= Ghana presidential transition =

Transfer of presidential power after elections

In Ghana, a presidential transition is the process during which the president-elect of Ghana prepares to take over the administration of the Republic of Ghana from the incumbent president. The transition formally starts when the electoral commission of Ghana declares an "apparent winner" of the election thereby releasing the funds appropriated by the parliament of Ghana for the transition, and continues until inauguration day, when the president elect takes the oath of office, at which point the powers, immunities, and responsibilities of the presidency are legally transferred to the new president.

== Presidential transition act ==
The Presidential (Transition) Act, 2012 (Act 845) established arrangements for the political transfer of administration from one democratically elected president to another democratically elected president, to provide for the regulation of the political transfer of power and for related matters.

== Process ==
The transition process begins as leading presidential contenders forming a transition team to start making preliminary plans for building an administration and assuming the presidency should they be elected. This can take place at any time of the candidate's choosing.

According to the Presidential (Transition) Act, 2012 (Act 845), within 24 hours of the declaration of presidential election results, a Transition Team is established. The incumbent president and the President-elect each appoint members to the team, including key officials such as the Head of the Civil Service and the National Security Coordinator. The Transition Team is co-chaired by the incumbent president and the President-elect, with provisions for delegation of responsibilities.

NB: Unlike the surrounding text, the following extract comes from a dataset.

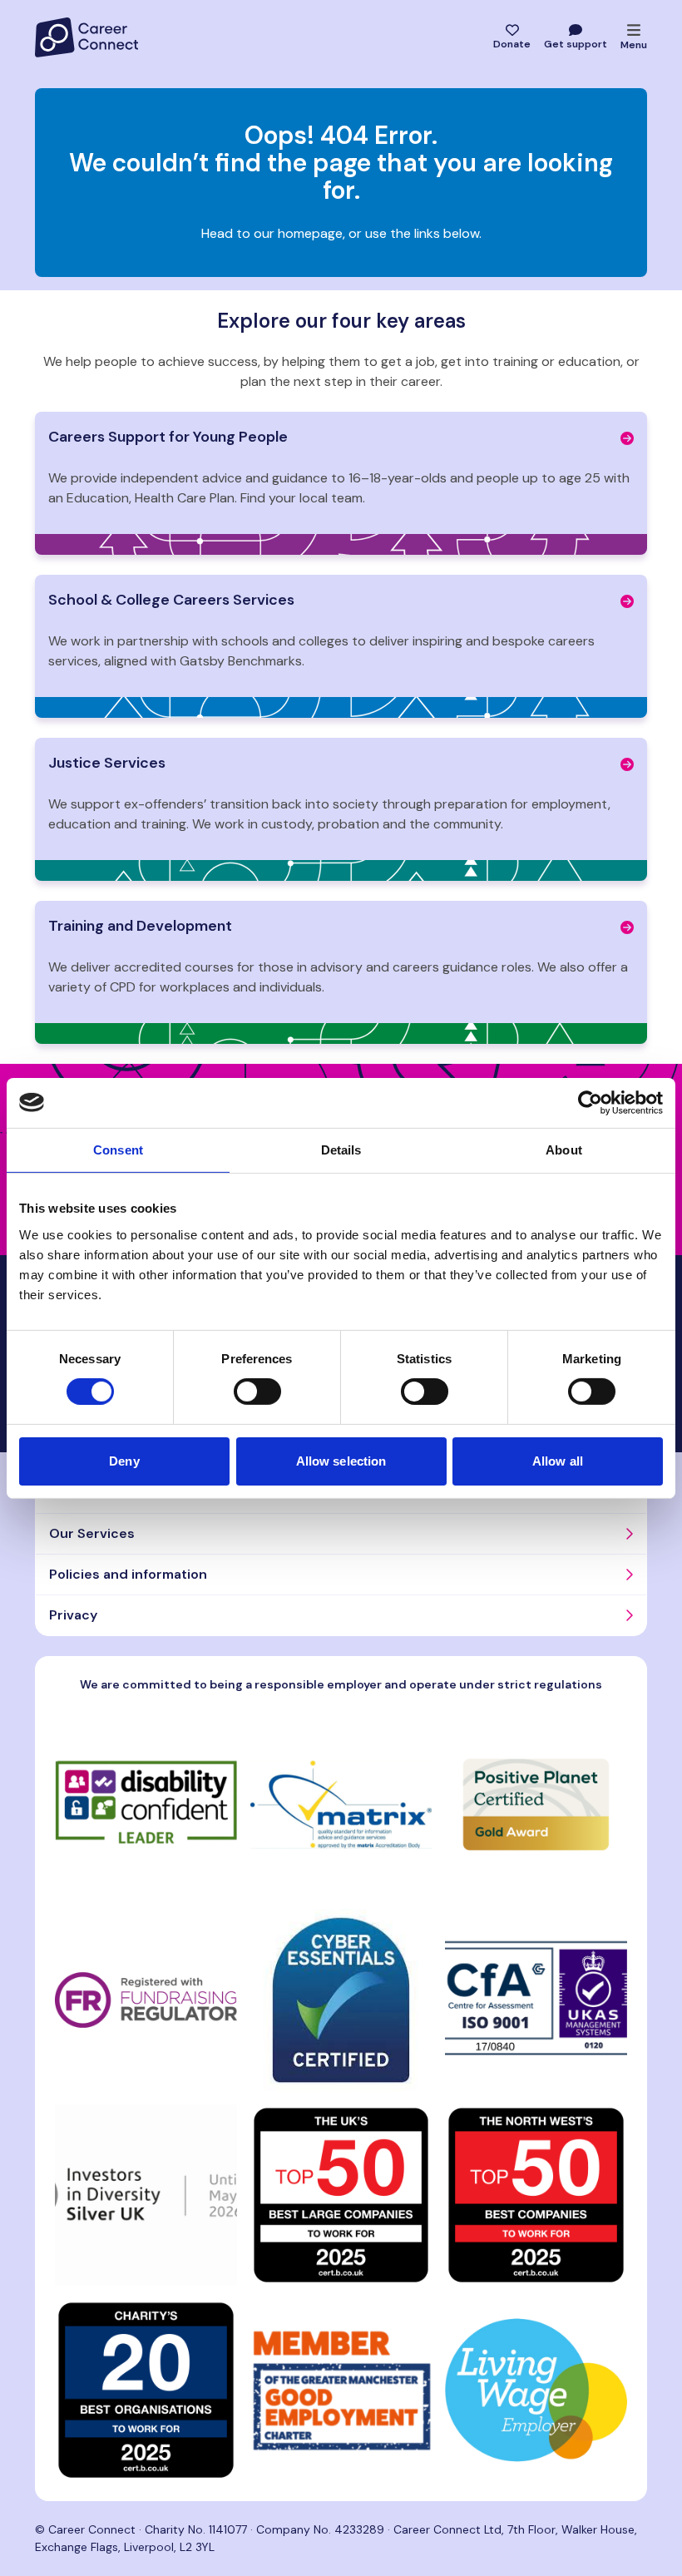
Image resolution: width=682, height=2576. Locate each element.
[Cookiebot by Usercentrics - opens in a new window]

In 2024, the outgoing President, Nana Akufo-Addo called to congratulate the president-elect, John Mahama and the two agreed on an early transition.

== Noteworthy transitions ==
Ghana's presidential transitions have existed in one form or another since 2000 when the outgoing president Jerry John Rawlings passed the presidency to John Agyekum Kufuor, winner of the 2000 Ghanaian general election.

=== JJ Rawlings - John Agyekum Kufuor ===
President Jerry John Rawlings congratulated John Agyekum Kufuor on winning the election and promised to co-operate to ensure peaceful transition.